Heaven forbid they do it by getting cheery, mind: roping in Bloc Party producer Jacknife Lee was never going to ramp up the belly laffs; it was going to add a very modern stateliness to their already monolithic sound, plus a feral, urgent subway rattle-beat. Atop this they stoutly attempt to Do A Coldplay. Ghostly choirs! Grand Canyon guitars! Military backbeats like what used to make Hope Of The States sound like an invading army of Prussian gypsy psychopaths…

And, at first, it’s just too much. The bleakness batters you blank, the bigness blands you blind to it. ‘Smokers Outside The Hospital Doors’ rages and ravages quite brilliantly, sure; its pump-hammer beats and Christmas choir finale really do dredge serenity and salvation from lines like “Say goodbye to everyone you’ve ever known/You are never going to see them ever again” and “How can we wear our smiles/With our mouths wired shut?”. And ‘An End Has A Start’ rattles along with a scintillating vigour and violence – Tom sounding furious that life amounts to loneliness: “You came on your own/That’s how you’ll leave”. But, oh but… the plodding ‘The Weight Of The World’ greets us with a morose “Keep a light on those you love/They will leave here when you die” and lifts our spirits only as far as “Every little piece of your life will mean something to someone” – like, cheers. The Smithsy ‘Bones’ tells of “Bones, starved of flesh/Surround your aching heart/Full of love”, a brutal tale of anorexia that’s almost (almost) shocking enough to lick the vomit from the toilet bowl of Richey Edwards’ ‘4st 7lb’. And ‘The Racing Rats’ finds Tom suffering nightmare visions of disaster scenes: “If a plane were to fall from the sky/How big a hole would it leave in the surface of the Earth?”. Well, we suppose it’d be the mass of the plane multiplied by its velocity, times the amount of mutilation on board, minus…

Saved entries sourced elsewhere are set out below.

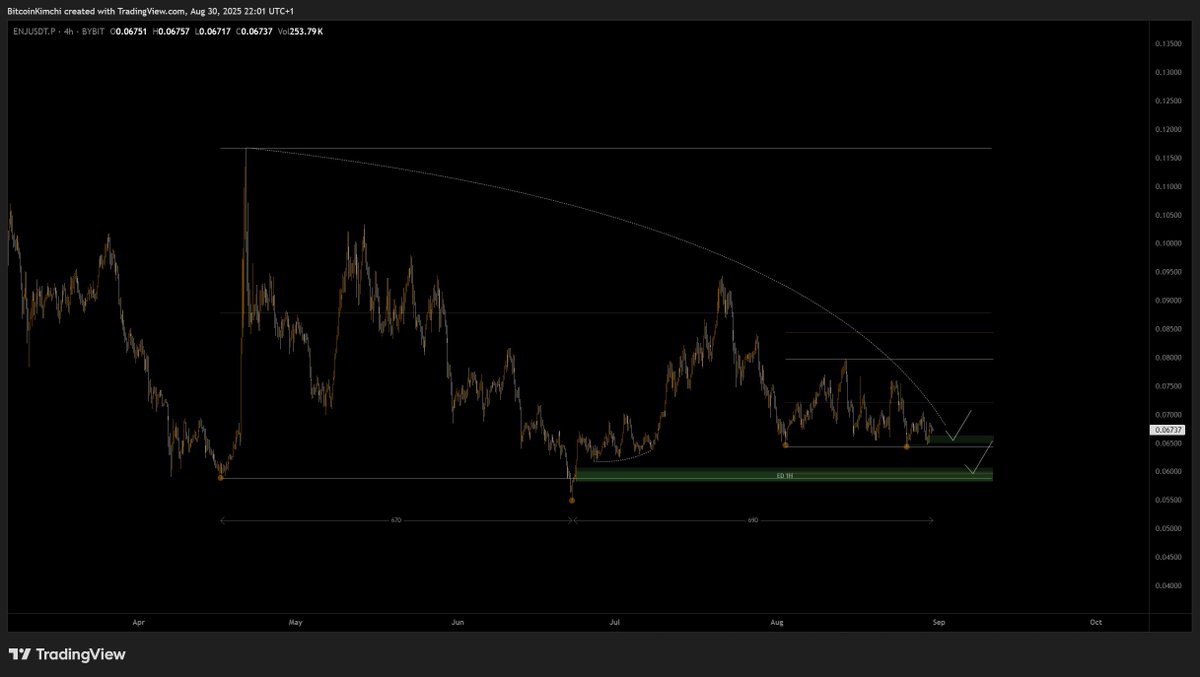Screen dimensions: 1200x677
Task: Expand the OHLC legend details
Action: click(x=200, y=31)
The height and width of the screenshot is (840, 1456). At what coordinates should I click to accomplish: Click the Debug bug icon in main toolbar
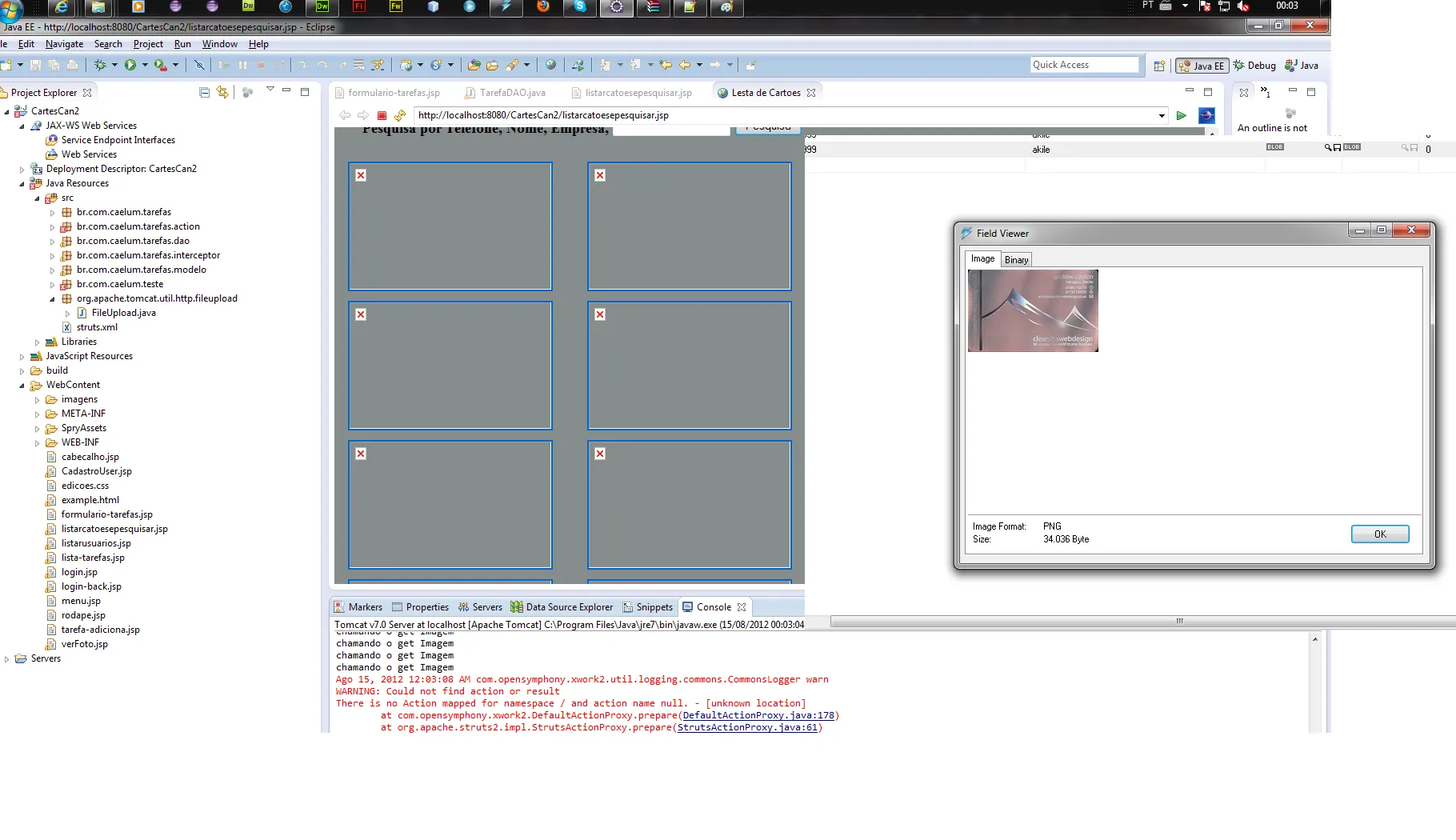point(100,65)
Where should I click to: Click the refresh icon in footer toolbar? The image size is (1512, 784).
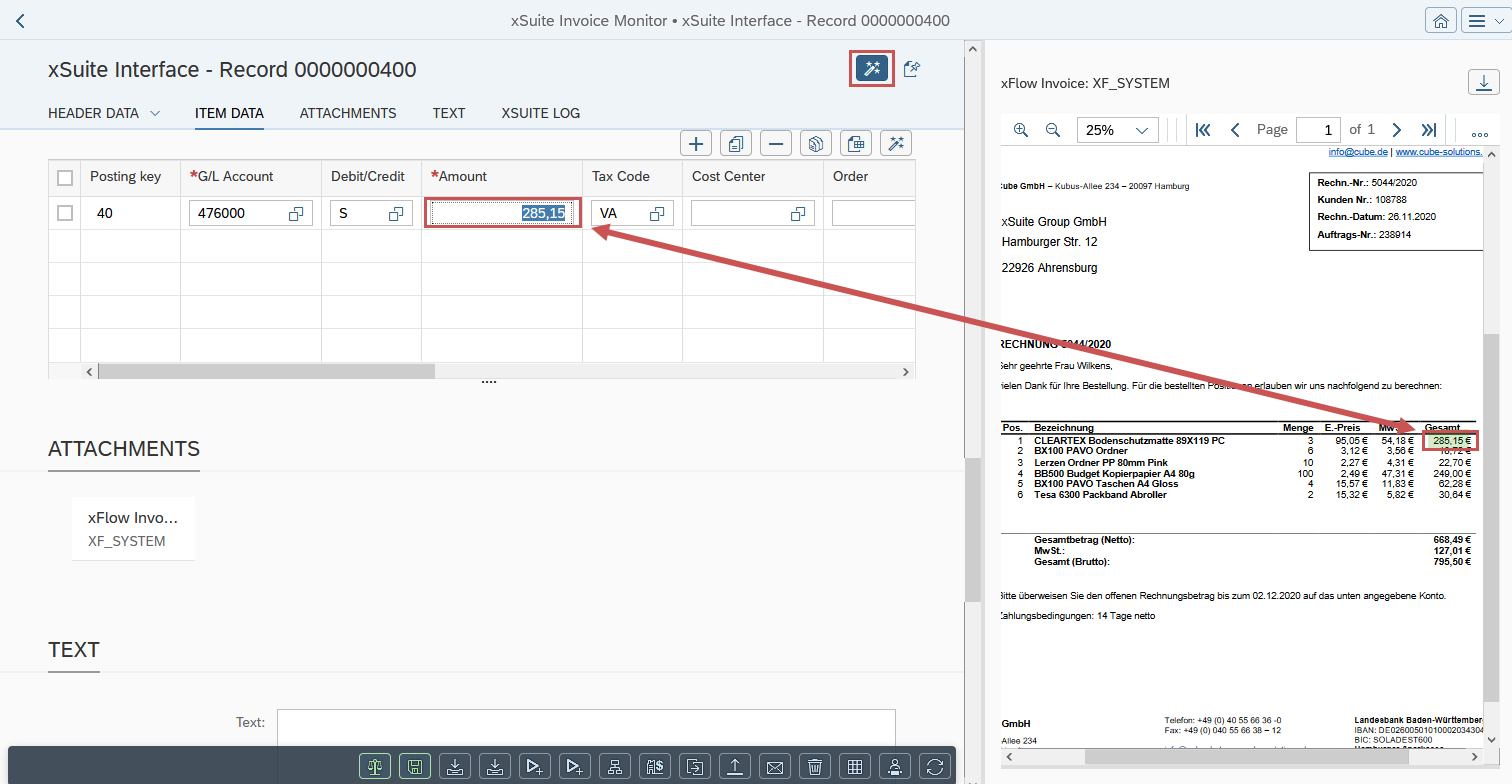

AAAARGHH! Enough! When Editors perform these songs live, wracked with whatever pains drove Tom to write them in the first place, they’re overwhelming monsters of power and passion. Glossed out on such an unrelentingly dour-hearted record – and how it pains one to type this sentence – they sound like fucking Interpol.

Because behind the ProTools flam and deathbed dolour Editors are so much better than this, and the second half of ‘An End Has A Start’ finds them finally evolving into the new species of winged moodrockers they’ve always threatened to become. Here, at last, there’s hope – ‘Push Your Head Towards The Air’ is delicate and dizzying, a meander around Cocteau Twins Meadow that finds Tom lilting, “Don’t drown in your tears babe/Push your head towards the air”, like a proper soppy old balladeer lost in some ethereal Oz. It’s genuinely uplifting. But ‘Escape The Nest’ is the real revelation; the best Editors track to date it builds from a spooky scree to a full-on exploding space station of a chorus. “Look up through the trees to feel as small as you can”, Tom bellows, but the noise makes you feel like you could crush cathedrals beneath your boot-heel. Transcendent stuff.

With the catchy echo-pop of ‘Spiders’ wanting to be Coldplay’s ‘Trouble’ and ‘Well Worn Hand’ ending proceedings with a piano-ballad whimper where we’re yearning for a majestic bang, ‘An End Has A Start’ turns out to be a pupae album – it’s Editors stretching their sonic muscles, poking the first spindles of whatever new form they’ll take out of their gloom-rock cocoon come album three. If your mam just carked it, this record will change your life; for the rest of us it’s a mottled window on a stranger’s wake. Bring on the limbo.